Abstract

BACKGROUND

A hallmark of Alzheimer’s disease is the accumulation of amyloid-β (Aβ) peptide. Donanemab, an antibody that targets a modified form of deposited Aβ, is being investigated for the treatment of early Alzheimer’s disease….

RESULTS

A total of 257 patients were enrolled; 131 were assigned to receive donanemab and 126 to receive placebo. The baseline iADRS score was 106 in both groups. The change from baseline in the iADRS score at 76 weeks was −6.86 with donanemab and −10.06 with placebo (difference, 3.20; 95% confidence interval, 0.12 to 6.27; P=0.04). The results for most secondary outcomes showed no substantial difference. At 76 weeks, the reductions in the amyloid plaque level and the global tau load were 85.06 centiloids and 0.01 greater, respectively, with donanemab than with placebo.

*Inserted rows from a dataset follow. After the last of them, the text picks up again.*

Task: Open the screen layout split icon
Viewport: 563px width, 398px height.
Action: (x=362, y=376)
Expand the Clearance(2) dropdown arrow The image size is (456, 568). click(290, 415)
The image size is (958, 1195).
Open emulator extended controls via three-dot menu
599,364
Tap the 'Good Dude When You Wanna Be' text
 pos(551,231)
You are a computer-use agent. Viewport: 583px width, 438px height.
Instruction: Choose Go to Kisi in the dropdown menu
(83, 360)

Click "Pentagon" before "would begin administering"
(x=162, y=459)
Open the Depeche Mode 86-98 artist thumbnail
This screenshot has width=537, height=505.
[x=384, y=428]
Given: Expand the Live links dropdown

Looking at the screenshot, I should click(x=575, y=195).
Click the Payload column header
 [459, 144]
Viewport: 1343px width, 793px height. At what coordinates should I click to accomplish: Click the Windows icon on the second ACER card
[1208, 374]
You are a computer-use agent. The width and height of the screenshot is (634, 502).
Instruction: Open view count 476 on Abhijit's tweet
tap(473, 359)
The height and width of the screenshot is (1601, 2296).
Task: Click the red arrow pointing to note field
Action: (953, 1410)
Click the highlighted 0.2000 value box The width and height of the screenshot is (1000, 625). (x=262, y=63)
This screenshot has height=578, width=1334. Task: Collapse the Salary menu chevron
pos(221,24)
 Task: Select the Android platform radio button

Amyloid-related cerebral edema or effusions (mostly asymptomatic) occurred with donanemab.

CONCLUSIONS

In patients with early Alzheimer’s disease, donanemab resulted in a better composite score for cognition and for the ability to perform activities of daily living than placebo at 76 weeks, although results for secondary outcomes were mixed. Longer and larger trials are necessary to study the efficacy and safety of donanemab in Alzheimer’s disease. (Funded by Eli Lilly; TRAILBLAZER-ALZ ClinicalTrials.gov number, NCT03367403. opens in new tab.)